## [Exercise requirements]
Transcribe the records without changes, from the line with "Where should I click to: Click the previous" up to and including the line with "This screenshot has height=336, width=463.".
------------------------------------------------------------
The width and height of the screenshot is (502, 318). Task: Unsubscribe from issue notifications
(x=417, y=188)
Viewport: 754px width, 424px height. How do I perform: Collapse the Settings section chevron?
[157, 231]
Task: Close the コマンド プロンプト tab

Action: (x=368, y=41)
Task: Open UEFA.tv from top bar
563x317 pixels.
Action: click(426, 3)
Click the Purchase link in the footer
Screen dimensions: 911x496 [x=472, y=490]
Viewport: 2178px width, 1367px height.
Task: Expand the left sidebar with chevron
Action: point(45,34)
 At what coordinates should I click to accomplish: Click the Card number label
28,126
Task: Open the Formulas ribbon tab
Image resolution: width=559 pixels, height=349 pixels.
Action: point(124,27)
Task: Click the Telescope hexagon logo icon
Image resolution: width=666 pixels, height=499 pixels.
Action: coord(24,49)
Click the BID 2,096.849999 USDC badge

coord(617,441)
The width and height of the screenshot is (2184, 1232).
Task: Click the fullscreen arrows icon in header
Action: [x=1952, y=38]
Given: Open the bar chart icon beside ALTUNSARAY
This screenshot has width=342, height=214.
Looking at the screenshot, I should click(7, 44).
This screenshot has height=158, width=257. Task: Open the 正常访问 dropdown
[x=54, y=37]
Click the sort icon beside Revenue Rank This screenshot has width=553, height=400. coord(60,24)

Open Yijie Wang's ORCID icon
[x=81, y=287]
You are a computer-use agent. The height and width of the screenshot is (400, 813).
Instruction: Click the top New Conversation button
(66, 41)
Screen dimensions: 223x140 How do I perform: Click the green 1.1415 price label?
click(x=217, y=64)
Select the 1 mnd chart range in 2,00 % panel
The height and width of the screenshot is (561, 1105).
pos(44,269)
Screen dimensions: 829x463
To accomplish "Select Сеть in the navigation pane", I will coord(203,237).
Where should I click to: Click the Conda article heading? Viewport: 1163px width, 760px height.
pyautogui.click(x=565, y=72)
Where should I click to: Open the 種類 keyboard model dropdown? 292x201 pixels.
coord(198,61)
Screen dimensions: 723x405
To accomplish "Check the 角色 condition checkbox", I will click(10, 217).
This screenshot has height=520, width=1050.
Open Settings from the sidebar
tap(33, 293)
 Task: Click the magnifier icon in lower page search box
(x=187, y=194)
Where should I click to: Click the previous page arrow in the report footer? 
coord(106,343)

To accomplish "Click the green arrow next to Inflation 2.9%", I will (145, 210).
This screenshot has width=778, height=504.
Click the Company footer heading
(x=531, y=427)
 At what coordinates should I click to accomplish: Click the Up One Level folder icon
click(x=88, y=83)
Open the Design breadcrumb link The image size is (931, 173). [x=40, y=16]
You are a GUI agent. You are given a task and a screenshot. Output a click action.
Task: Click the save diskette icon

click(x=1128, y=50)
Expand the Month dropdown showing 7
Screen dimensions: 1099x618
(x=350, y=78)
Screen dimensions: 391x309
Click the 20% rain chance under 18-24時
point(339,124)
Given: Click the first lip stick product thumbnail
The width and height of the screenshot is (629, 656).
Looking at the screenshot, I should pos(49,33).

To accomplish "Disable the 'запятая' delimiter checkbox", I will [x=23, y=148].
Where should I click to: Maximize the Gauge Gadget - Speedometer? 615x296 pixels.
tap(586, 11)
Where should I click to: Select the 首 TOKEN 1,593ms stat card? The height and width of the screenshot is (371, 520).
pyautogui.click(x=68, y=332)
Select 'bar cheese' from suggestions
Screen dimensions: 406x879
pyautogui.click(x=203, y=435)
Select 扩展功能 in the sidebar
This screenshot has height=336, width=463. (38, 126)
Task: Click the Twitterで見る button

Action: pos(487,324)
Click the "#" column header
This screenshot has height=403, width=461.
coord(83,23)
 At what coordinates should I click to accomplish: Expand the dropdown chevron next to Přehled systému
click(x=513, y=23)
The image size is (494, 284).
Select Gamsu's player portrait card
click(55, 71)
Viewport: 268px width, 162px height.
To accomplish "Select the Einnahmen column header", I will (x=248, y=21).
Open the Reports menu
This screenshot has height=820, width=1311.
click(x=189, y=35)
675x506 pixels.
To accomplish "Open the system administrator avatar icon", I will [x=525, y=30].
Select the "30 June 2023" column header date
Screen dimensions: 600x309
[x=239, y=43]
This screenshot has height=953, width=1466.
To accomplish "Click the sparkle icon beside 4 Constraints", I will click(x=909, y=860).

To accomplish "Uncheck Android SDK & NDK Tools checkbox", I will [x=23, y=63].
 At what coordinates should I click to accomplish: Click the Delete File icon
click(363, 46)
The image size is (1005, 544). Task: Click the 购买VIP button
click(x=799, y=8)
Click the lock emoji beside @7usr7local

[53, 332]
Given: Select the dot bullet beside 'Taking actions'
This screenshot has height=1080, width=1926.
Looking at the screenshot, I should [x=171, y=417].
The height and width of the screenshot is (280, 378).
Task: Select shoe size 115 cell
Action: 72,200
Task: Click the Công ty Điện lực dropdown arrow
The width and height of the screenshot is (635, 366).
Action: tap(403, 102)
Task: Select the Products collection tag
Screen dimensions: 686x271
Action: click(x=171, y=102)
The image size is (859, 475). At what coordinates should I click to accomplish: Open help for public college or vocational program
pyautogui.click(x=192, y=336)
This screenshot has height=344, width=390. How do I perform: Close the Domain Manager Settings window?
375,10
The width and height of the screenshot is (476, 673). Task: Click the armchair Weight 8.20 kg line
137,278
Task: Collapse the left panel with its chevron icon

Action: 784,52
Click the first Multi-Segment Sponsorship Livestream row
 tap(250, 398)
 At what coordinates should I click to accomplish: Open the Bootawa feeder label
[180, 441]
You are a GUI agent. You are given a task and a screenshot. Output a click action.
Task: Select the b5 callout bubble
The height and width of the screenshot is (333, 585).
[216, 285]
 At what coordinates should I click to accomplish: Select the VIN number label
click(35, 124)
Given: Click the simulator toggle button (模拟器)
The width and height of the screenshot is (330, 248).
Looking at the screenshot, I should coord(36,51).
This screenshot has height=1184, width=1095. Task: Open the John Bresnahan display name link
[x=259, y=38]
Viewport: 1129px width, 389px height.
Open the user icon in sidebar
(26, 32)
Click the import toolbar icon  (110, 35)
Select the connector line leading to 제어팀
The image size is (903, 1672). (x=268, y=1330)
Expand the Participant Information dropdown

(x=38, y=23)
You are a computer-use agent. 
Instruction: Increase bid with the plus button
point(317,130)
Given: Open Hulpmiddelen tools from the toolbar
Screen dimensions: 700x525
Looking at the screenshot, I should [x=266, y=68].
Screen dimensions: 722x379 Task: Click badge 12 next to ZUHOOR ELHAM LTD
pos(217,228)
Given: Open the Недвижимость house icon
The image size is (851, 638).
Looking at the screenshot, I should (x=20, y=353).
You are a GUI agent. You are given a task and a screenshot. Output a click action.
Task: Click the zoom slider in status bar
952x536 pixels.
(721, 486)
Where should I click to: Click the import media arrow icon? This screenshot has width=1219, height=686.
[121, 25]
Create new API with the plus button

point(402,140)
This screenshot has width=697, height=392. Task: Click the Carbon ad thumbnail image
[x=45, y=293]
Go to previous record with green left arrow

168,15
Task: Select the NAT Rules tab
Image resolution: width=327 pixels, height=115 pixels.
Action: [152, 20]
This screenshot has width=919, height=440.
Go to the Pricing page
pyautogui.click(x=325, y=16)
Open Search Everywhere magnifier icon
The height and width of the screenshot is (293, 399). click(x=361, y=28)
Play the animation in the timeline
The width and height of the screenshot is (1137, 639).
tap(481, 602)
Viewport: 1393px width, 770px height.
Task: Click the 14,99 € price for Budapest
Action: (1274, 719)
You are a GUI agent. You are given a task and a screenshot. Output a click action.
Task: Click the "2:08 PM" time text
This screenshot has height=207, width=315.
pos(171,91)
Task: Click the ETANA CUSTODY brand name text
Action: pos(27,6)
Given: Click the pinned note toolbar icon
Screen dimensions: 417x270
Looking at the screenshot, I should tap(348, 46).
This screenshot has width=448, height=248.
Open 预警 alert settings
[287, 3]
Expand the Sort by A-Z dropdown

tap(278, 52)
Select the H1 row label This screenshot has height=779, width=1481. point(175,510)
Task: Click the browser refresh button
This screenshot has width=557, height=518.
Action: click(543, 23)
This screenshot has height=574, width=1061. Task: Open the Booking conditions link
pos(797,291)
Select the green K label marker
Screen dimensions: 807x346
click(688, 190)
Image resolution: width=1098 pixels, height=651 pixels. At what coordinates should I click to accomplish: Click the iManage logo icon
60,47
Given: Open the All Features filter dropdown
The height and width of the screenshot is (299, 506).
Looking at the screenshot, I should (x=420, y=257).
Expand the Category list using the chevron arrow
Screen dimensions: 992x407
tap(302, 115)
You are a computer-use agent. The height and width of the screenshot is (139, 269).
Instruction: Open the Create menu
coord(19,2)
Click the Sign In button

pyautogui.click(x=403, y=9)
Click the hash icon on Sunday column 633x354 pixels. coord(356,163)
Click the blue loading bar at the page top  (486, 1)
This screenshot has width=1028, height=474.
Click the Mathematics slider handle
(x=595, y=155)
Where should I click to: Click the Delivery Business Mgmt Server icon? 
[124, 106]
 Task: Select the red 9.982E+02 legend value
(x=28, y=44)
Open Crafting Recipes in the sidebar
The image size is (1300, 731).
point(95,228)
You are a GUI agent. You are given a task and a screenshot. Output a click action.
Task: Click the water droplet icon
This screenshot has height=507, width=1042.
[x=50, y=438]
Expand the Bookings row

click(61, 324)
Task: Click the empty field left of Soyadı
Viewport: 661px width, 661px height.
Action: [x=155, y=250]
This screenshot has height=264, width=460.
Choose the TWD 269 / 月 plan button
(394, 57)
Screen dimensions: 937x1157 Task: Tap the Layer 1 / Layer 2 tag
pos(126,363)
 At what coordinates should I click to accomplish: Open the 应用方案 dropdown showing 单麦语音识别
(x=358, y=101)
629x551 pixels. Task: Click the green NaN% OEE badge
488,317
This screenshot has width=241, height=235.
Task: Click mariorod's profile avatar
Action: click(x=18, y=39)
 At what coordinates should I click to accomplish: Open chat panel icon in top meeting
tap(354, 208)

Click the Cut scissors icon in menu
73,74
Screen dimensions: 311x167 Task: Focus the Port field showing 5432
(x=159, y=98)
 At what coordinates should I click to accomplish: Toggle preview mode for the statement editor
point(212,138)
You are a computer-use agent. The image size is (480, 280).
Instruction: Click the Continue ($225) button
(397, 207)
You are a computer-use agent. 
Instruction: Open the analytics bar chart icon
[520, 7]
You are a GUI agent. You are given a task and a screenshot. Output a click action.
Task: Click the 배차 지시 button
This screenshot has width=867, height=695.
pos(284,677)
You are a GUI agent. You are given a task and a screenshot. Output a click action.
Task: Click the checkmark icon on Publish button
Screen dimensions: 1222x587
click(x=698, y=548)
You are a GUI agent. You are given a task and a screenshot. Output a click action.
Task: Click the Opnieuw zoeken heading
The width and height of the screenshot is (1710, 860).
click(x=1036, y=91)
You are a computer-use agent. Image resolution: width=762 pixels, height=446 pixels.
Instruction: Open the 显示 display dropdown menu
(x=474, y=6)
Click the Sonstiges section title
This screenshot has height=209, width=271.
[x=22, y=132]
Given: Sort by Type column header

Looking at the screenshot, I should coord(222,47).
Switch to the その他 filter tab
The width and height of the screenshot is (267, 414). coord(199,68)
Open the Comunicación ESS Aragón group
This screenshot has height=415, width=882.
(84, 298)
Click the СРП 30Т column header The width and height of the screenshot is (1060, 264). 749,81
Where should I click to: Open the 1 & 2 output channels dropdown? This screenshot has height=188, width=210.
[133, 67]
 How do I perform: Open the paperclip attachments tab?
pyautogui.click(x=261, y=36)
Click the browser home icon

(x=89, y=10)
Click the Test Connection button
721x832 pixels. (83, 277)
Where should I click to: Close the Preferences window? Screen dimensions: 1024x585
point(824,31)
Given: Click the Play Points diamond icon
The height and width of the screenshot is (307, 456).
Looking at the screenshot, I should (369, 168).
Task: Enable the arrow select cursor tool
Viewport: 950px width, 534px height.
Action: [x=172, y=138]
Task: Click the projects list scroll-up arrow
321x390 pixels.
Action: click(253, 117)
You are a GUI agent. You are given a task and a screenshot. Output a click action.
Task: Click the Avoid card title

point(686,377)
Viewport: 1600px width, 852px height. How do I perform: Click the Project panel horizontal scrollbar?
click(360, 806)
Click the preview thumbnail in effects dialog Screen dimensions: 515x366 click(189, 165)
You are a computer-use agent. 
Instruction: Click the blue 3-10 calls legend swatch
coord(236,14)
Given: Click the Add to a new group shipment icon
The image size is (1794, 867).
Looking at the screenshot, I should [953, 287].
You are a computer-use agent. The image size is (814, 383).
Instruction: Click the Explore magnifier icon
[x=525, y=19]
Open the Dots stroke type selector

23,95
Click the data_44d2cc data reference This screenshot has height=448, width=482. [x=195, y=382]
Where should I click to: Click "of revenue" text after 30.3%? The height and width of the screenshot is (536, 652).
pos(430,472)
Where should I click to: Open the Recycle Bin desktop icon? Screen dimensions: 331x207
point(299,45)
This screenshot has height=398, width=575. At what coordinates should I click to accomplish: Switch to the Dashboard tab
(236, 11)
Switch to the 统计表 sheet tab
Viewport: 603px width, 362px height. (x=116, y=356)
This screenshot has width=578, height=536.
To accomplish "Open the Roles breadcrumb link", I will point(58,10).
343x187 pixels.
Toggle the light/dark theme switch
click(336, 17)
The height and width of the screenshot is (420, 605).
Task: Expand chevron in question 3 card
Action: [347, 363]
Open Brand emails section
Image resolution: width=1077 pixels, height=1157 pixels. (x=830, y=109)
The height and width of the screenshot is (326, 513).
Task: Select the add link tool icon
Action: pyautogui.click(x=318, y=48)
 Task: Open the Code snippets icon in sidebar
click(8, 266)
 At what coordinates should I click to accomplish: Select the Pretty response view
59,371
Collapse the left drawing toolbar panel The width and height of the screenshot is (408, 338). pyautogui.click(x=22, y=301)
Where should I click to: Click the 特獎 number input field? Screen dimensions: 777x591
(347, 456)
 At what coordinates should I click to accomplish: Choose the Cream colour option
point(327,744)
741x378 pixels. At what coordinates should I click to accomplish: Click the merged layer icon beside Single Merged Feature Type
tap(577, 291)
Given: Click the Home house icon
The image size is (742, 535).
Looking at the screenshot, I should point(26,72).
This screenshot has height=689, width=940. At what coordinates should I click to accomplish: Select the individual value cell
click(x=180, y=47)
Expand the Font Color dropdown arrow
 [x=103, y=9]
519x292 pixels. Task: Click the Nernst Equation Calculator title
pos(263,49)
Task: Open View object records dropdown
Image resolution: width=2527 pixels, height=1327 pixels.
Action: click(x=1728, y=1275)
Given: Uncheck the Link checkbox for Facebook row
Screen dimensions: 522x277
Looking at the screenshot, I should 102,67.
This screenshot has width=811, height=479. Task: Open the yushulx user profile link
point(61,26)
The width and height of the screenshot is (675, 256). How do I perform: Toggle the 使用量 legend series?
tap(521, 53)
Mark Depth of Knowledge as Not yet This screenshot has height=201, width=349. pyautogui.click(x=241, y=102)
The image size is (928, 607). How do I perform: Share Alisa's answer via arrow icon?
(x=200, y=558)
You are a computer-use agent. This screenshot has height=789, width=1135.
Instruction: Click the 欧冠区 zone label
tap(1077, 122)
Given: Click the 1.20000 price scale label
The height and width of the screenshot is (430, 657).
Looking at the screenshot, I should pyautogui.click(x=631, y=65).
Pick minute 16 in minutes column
------------------------------------------------------------
## [Answer to the task]
Where should I click to: Click the previous page arrow in the report footer? 
coord(106,343)

To accomplish "Click the green arrow next to Inflation 2.9%", I will (145, 210).
This screenshot has width=778, height=504.
Click the Company footer heading
(x=531, y=427)
 At what coordinates should I click to accomplish: Click the Up One Level folder icon
click(x=88, y=83)
Open the Design breadcrumb link The image size is (931, 173). [x=40, y=16]
You are a GUI agent. You are given a task and a screenshot. Output a click action.
Task: Click the save diskette icon

click(x=1128, y=50)
Expand the Month dropdown showing 7
Screen dimensions: 1099x618
(x=350, y=78)
Screen dimensions: 391x309
Click the 20% rain chance under 18-24時
point(339,124)
Given: Click the first lip stick product thumbnail
The width and height of the screenshot is (629, 656).
Looking at the screenshot, I should pos(49,33).

To accomplish "Disable the 'запятая' delimiter checkbox", I will [x=23, y=148].
Where should I click to: Maximize the Gauge Gadget - Speedometer? 615x296 pixels.
tap(586, 11)
Where should I click to: Select the 首 TOKEN 1,593ms stat card? The height and width of the screenshot is (371, 520).
pyautogui.click(x=68, y=332)
Select 'bar cheese' from suggestions
Screen dimensions: 406x879
pyautogui.click(x=203, y=435)
Select 扩展功能 in the sidebar
This screenshot has height=336, width=463. (38, 126)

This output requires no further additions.